Excerto fornecido:
──────────────────────────────

Será a bazuca suficiente?
Urge a criação de medidas que permitam acomodar os interesses específicos de cada empresa e seus credores. Desde logo, desconhece-se as condições previstas para a transição no período pós-moratórias.
A Comissão Europeia acaba de desembolsar 2,2 mil milhões de euros a Portugal referente ao pré-financiamento de 13% do Plano de Recuperação e Resiliência (PRR). Este representa o primeiro passo da execução do PRR, e o primeiro plano NextGenerationEU aprovado pela UE vocacionado para o Pacto Ecológico Europeu e digitalização da economia. Mas será suficiente abrir a torneira? Será quem vem a tempo?
O verdadeiro problema da nossa economia não é novo, nem fruto da pandemia. A pandemia não ajudou, de todo, mas o lastro vem de trás. Basta olhar para os indicadores de risco publicados pelo Banco de Portugal, com referência a 2019, relativo às micro e pequenas e médias empresas, para concluir isso mesmo.

──────────────────────────────

Dados fornecidos:
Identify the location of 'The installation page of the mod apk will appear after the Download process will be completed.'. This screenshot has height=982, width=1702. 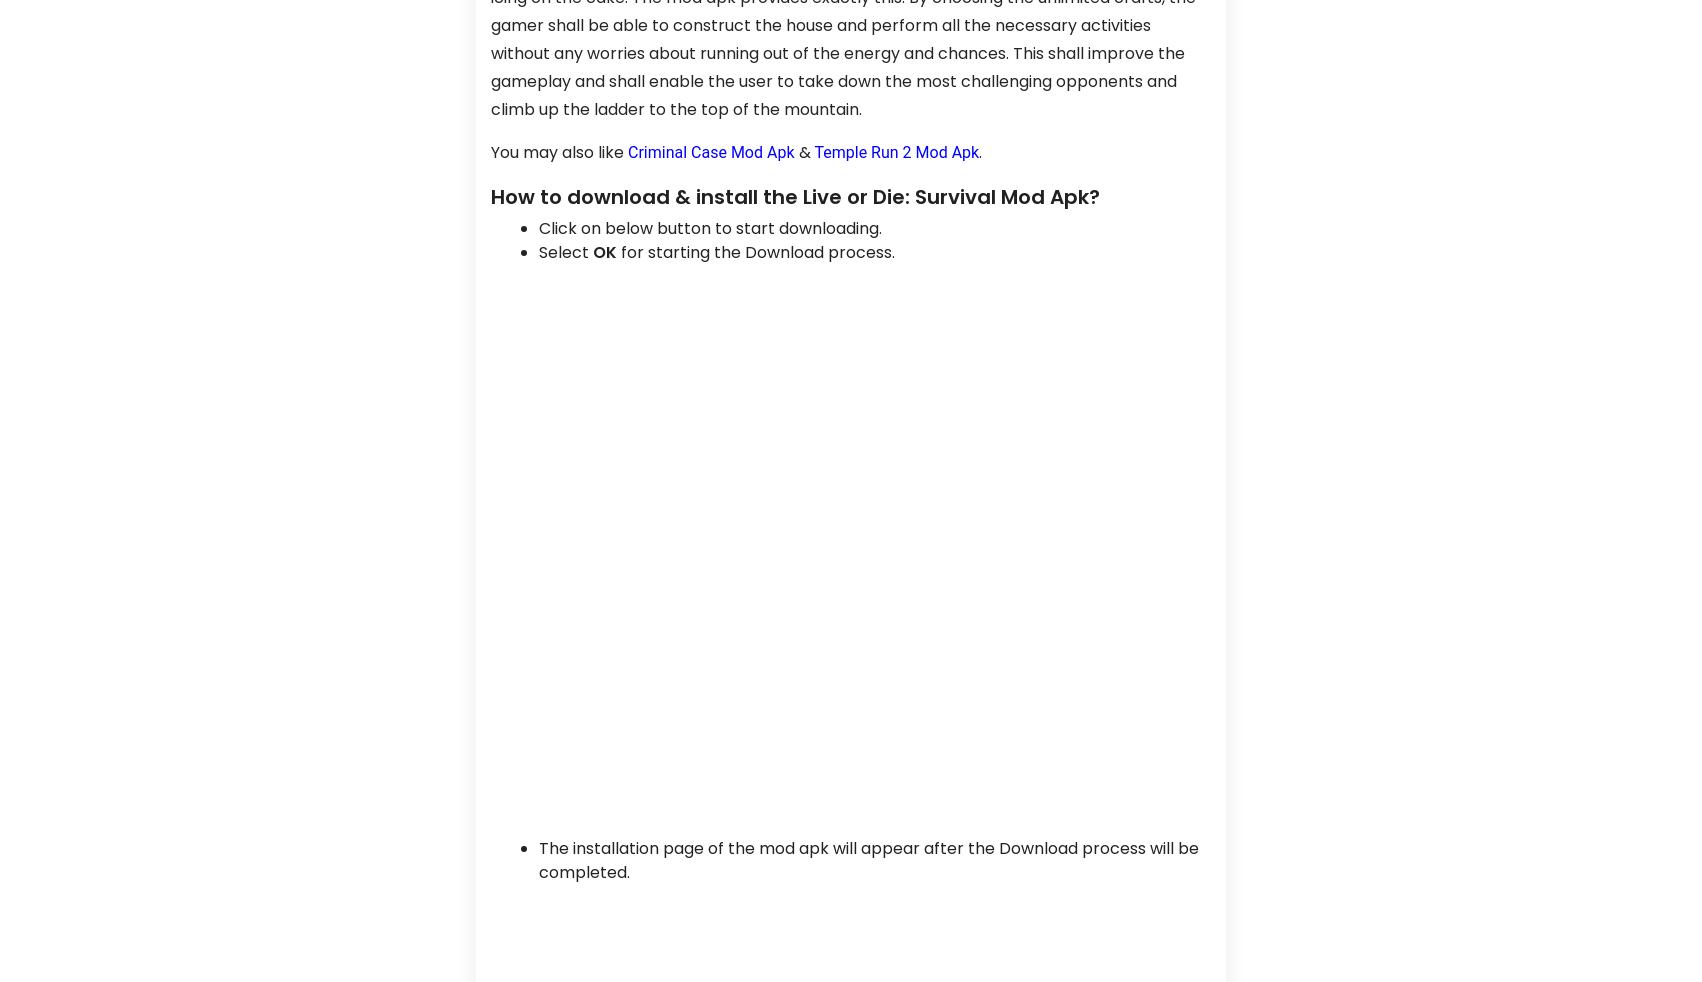
(869, 859).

──────────────────────────────

Enunciado da tarefa: Prossiga o texto sobre o Plano de Recuperação e Resiliência a partir da última frase apresentada. O material apresentado é independente do texto sobre o Plano de Recuperação e Resiliência.

Área de resposta:
Com efeito, antes da pandemia, 25% micro e PME’s apresentava capitais próprios negativos e 37% resultados líquidos negativos. No sector do alojamento e da restauração (dos mais afectados pela pandemia), esses indicadores ascendiam, respectivamente, a 40% e 45%. Por seu turno, na indústria do vestuário, a 28% e 40%. O têxtil tem sido, de resto, bastante falado nos últimos dias, não apenas a respeito das duras palavras do Ministro da Economia a respeito da Dielmar, mas, sobretudo, por se tratar de um sector com mais de 6000 empresas, com um peso anual nas exportações superior a 5 mil milhões, e cujos empresários se endividaram (ainda mais) em 2020.
Vale isto por dizer que limitar os apoios do PRR apenas a empresas que eram “saudáveis” antes da pandemia, representará sacrificar talvez 40% ou 50% do nosso tecido empresarial.
O problema de fundo não se resolve com empréstimos do Estado. É necessário assegurar que os apoios sejam bem canalizados para empresas viáveis. O Banco de Fomento ou o Turismo de Portugal têm, também aqui, um papel decisivo na seleção das empresas cujos problemas sejam meramente financeiros.
Mas não podemos ficar por aqui. Urge a criação de medidas que permitam acomodar os interesses específicos de cada empresa e seus credores. Desde logo, desconhece-se as condições previstas para a transição no período pós-moratórias legais – o que, na falta de iniciativa governamental, dependerá da negociação individual entre empresas e Bancos, com todas as dificuldades que se antecipam.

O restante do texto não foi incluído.